Building On A Firm Foundation
October 28, 2010
Right now, I imagine many of you are asking the same question.
"Who is this new editor anyway?"
Hey, don't feel bad. The truth is, I'd be asking myself the same thing if I were you. The answer probably depends on whom you ask.
To my buddies, I'm one of the most enthusiastic, high-energy bowhunters around.
To the InterMedia Outdoors executives who hired me, I'm an experienced journalist with 17 state and national writing awards under my belt.
Personally, I'd say I'm one of the luckiest men on the face of the earth. Taking the helm of the world's biggest bowhunting magazine is a tremendous opportunity. Considering I am now part of an editing lineage that began 21 years ago with the legendary Chuck Adams, it's also a humbling honor.
Landing this gig put me on a serious hunter's high. The prospect of playing with the latest and greatest archery equipment -- not to mention pursuing big-game animals across North America -- will do that to you.
Yet as much fun as this job surely will be, it didn't take long to realize it also will require a tremendous amount of work. Just how much began to sink in during a phone call I had with a friend shortly after accepting the editor's position. After explaining the ins and outs of the job, my friend made a very insightful comment.
"You're kind of like a general contractor," he said.
The more I thought about it, the more it seemed like the perfect analogy. As editor of Petersen's BOWHUNTING, I am the general contractor of a team that builds nine magazines a year -- and it's my responsibility to make sure every issue is the best it can be. Fortunately, I've got an excellent team of foremen in Associate Editors Dan Beraldo and Tony Peterson and Art Director Nicole Mahany. Plus, our sub-contractors (field editors and contributors) are among the best in the business.
It's also worth noting I have an extremely solid foundation to build upon. Since its debut in 1988, BOWHUNTING has climbed to the top of the archery magazine mountain -- and stayed there -- by relentlessly bringing readers compelling feature articles, top-notch hunting advice, expert gear reviews and the most up-to-date reports on new bowhunting products and technologies. I can assure you that won't change under my watch.
Of course, that doesn't mean there aren't some changes coming. Every editor has his or her own philosophy that puts a unique stamp on the magazine.
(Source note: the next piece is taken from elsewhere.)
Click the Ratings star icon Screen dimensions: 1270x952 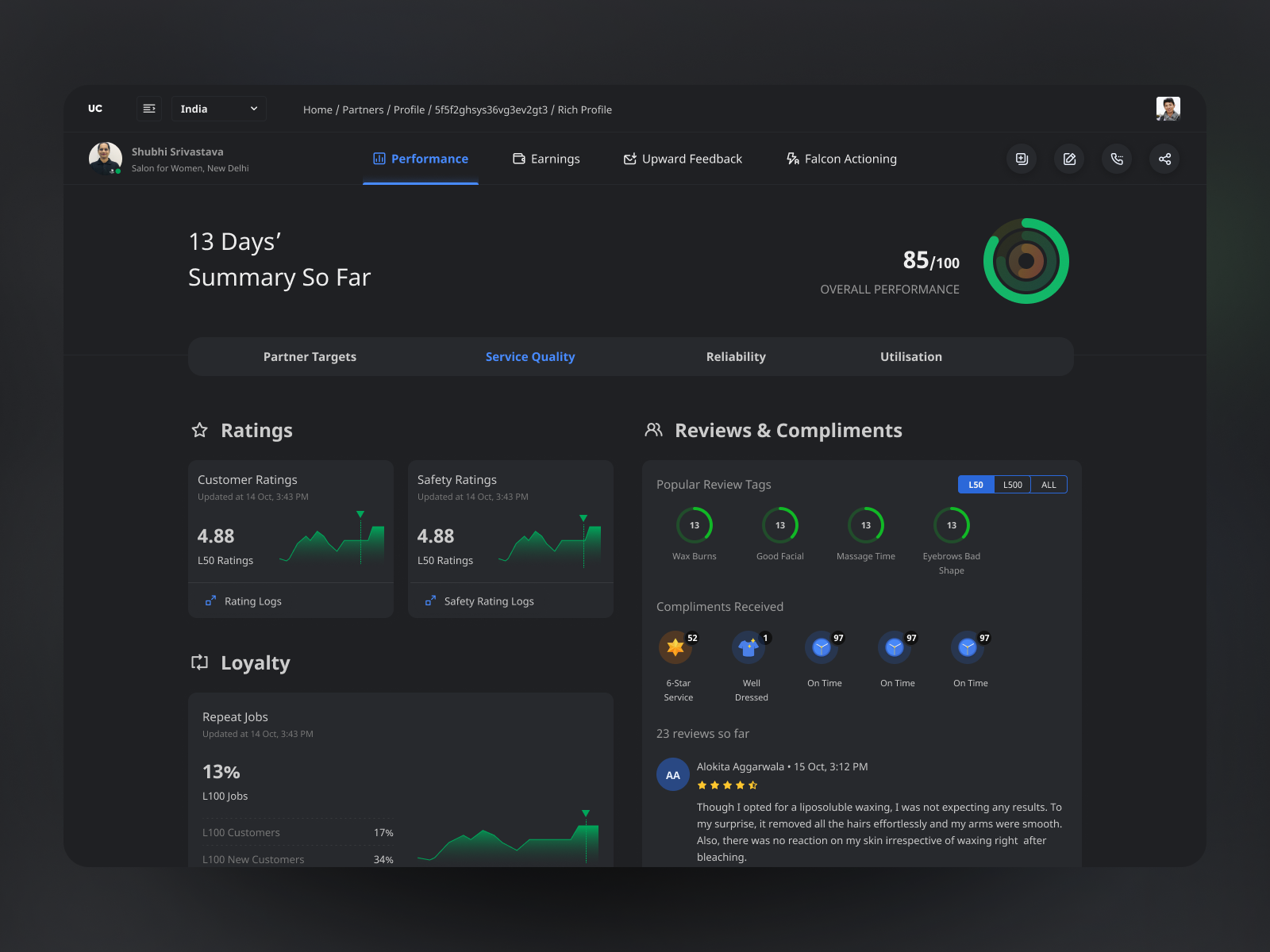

In my case, after spending the past 14 years in the newspaper business, that means bringing a hard-nosed, fact-driven approach that stresses thorough reporting and a willingness to ask tough questions.
One change that has already been made -- and you'll see it in this issue -- is a tweak in how we test bows for our High Grade reviews. Rather than replicate IBO speed tests conducted by manufacturers, we'll test bows using the draw length, poundage and arrow weights most commonly used by everyday hunters. We believe this will result in more useful, "real-world" results you can rely on when making difficult buying decisions.
In the months and years ahead, you're likely to see more additions and custom modifications. While I can't say yet exactly what those will be, I can promise you all the changes will rest on the firm foundation this magazine has built over the course of more than two decades.